#### Aim of the task
Copy exactly the lines from the one containing "Where should I" through the last line of the records below, including both, and leave out any pictures.

#### Entries supplied
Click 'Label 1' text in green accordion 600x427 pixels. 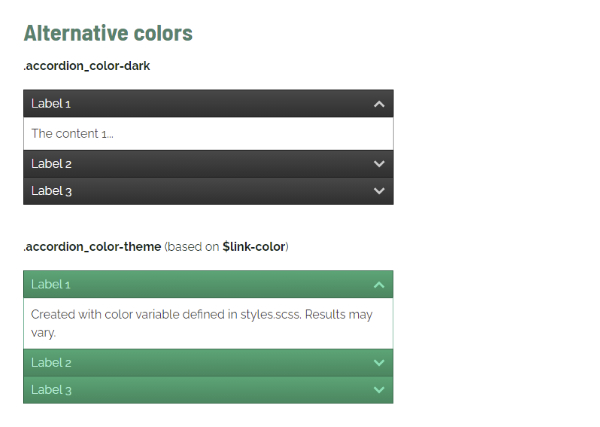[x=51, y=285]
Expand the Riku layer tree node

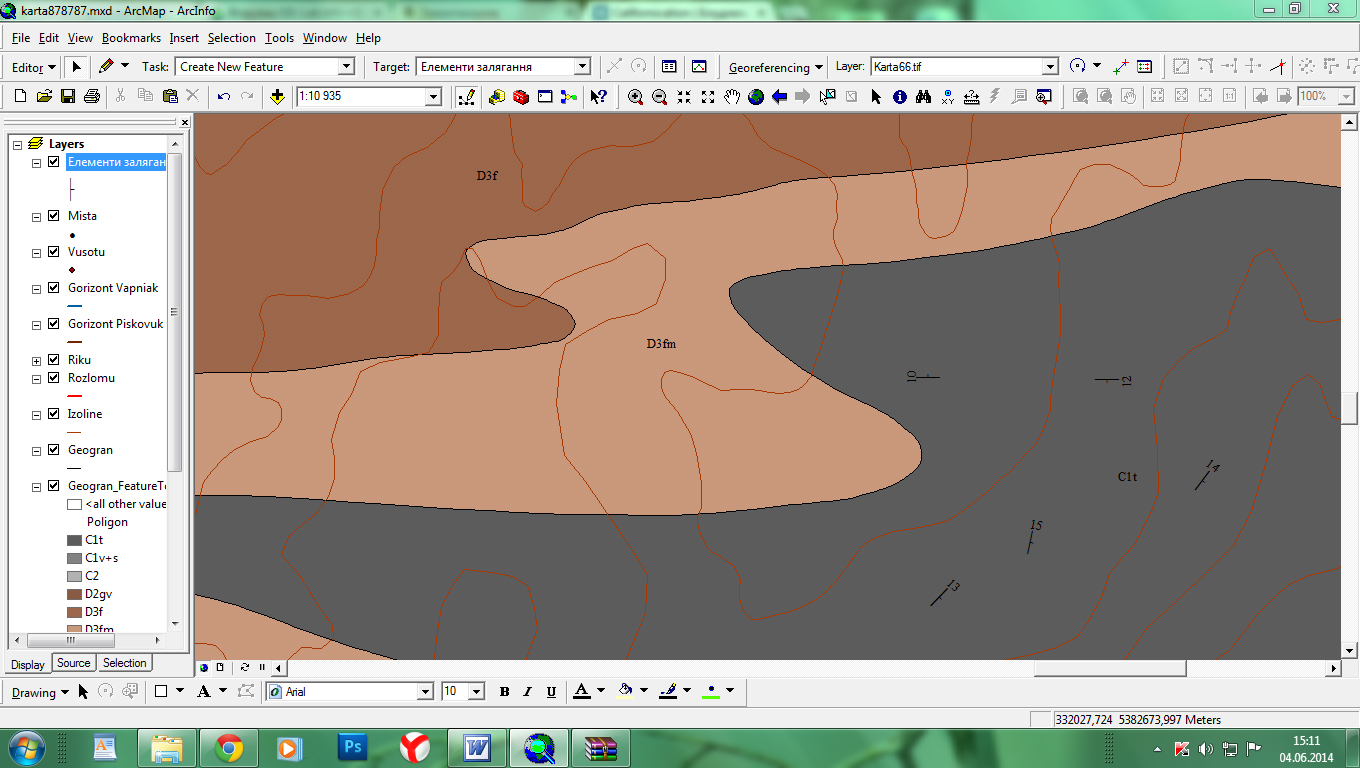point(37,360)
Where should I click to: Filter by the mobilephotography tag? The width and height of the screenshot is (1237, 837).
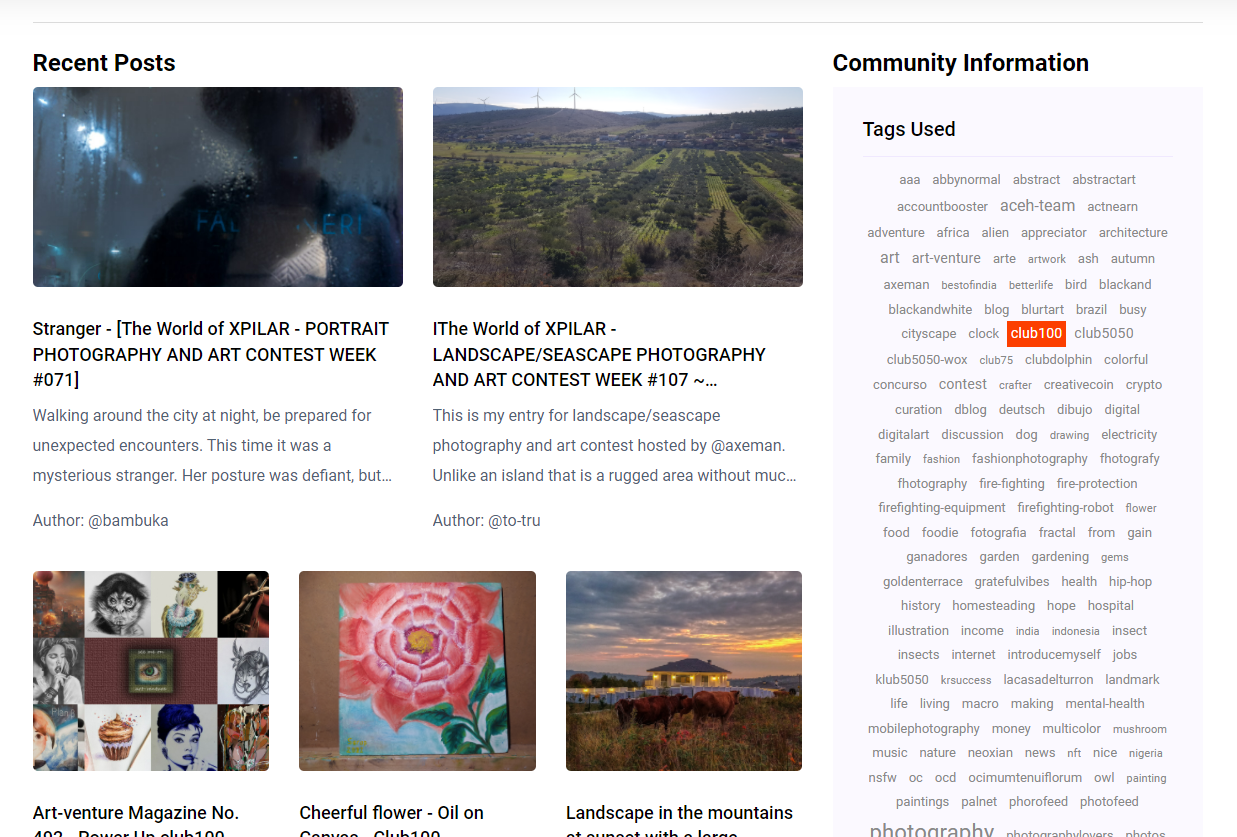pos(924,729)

#### Exercise answer
Where should I click to: Filter by the mobilephotography tag? The width and height of the screenshot is (1237, 837).
pos(924,729)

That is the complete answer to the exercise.